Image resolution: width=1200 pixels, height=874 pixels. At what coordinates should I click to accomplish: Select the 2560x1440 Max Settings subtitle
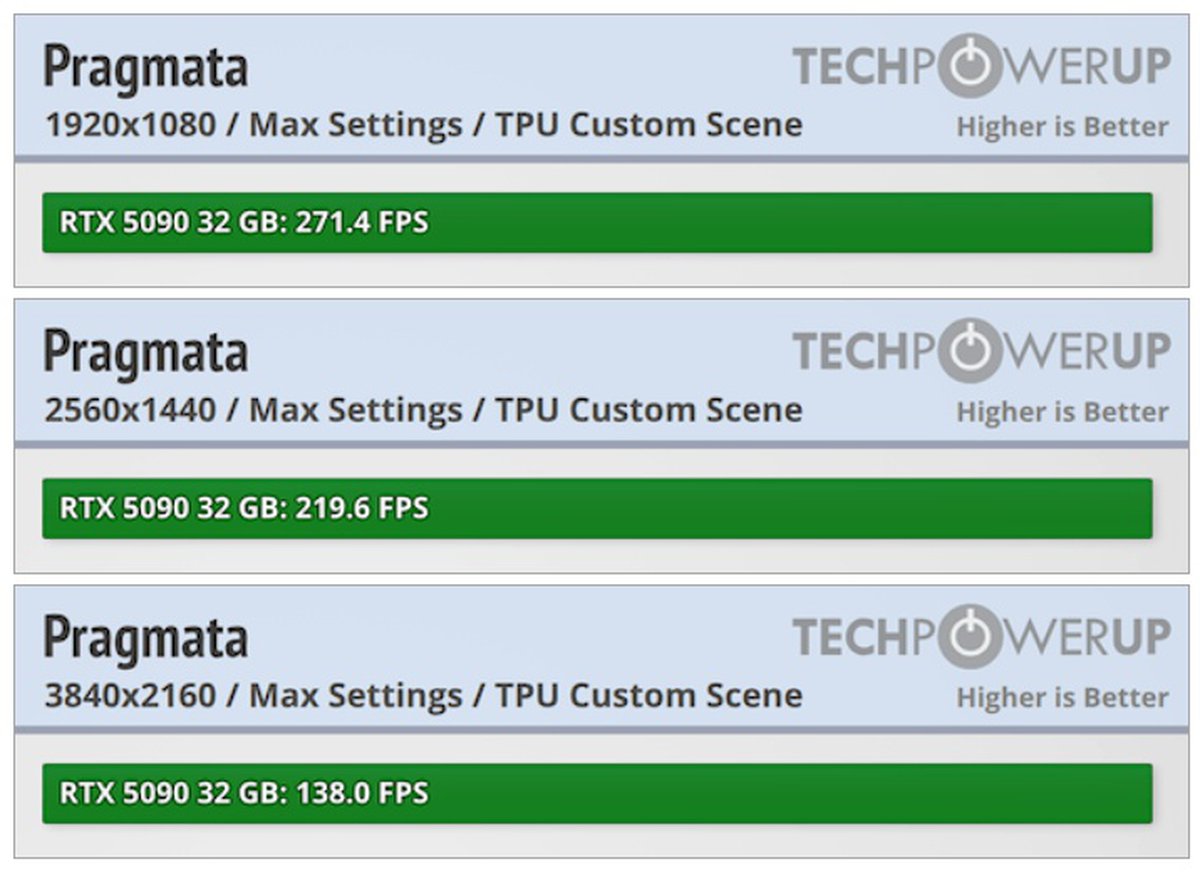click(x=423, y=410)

---

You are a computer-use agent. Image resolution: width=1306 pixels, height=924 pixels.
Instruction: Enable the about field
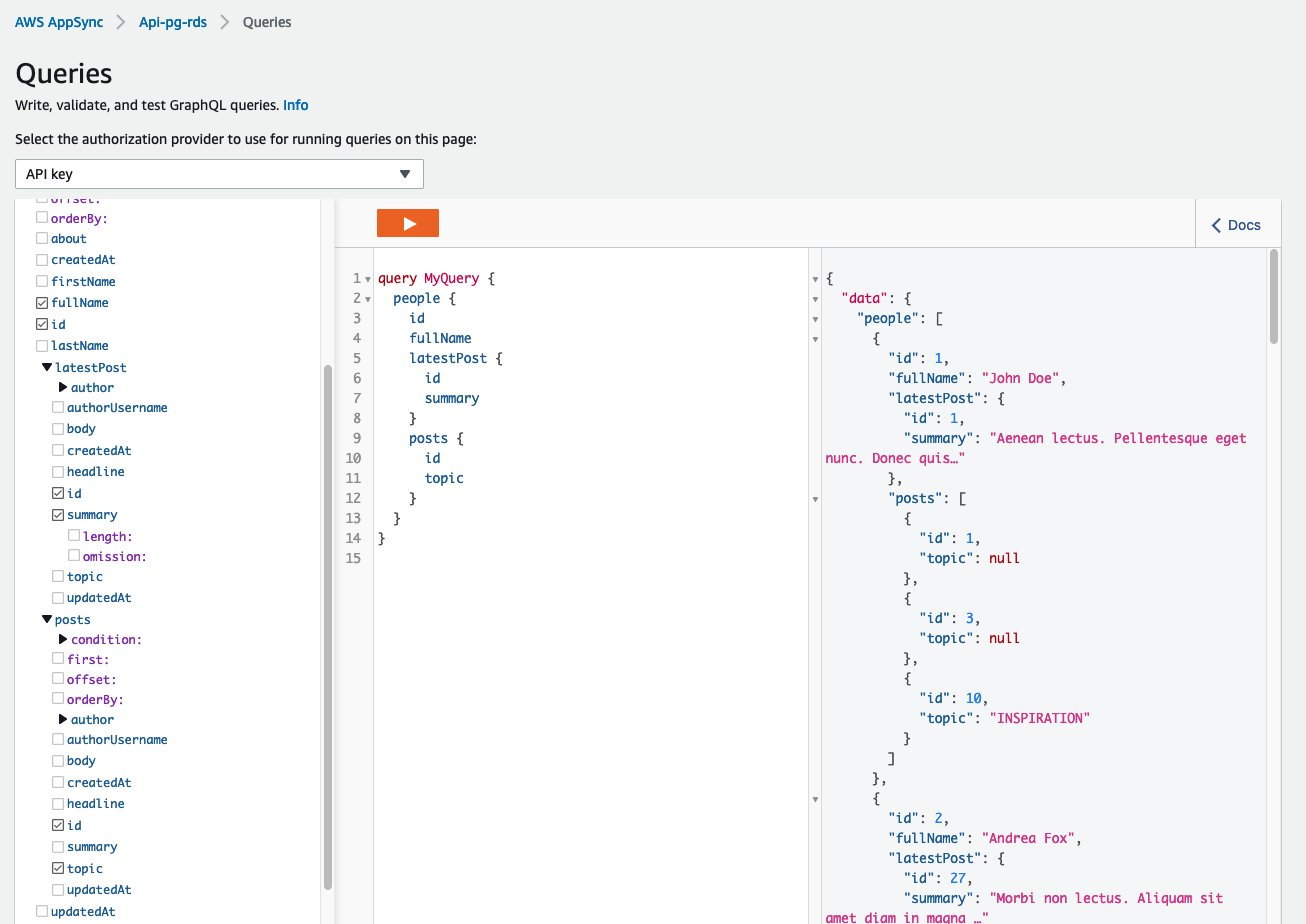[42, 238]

...

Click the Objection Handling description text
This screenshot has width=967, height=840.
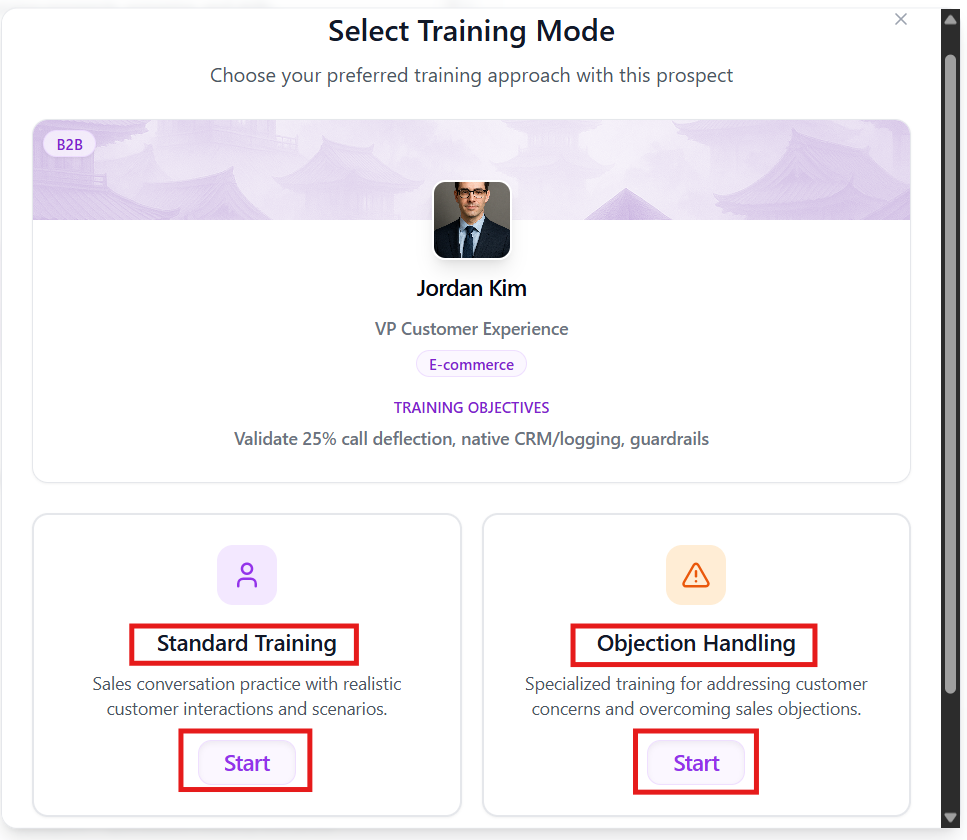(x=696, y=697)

DIRECTIONS: Copy out each line of the records above that contains the word "resolution". A match must have the same uppercase and lowercase letters.

SOLUTION FOR THIS PROBLEM:
Image resolution: width=1200 pixels, height=874 pixels. At what coordinates should I click to accomplish: Select the 2560x1440 Max Settings subtitle
You are a computer-use agent. Image resolution: width=1306 pixels, height=924 pixels.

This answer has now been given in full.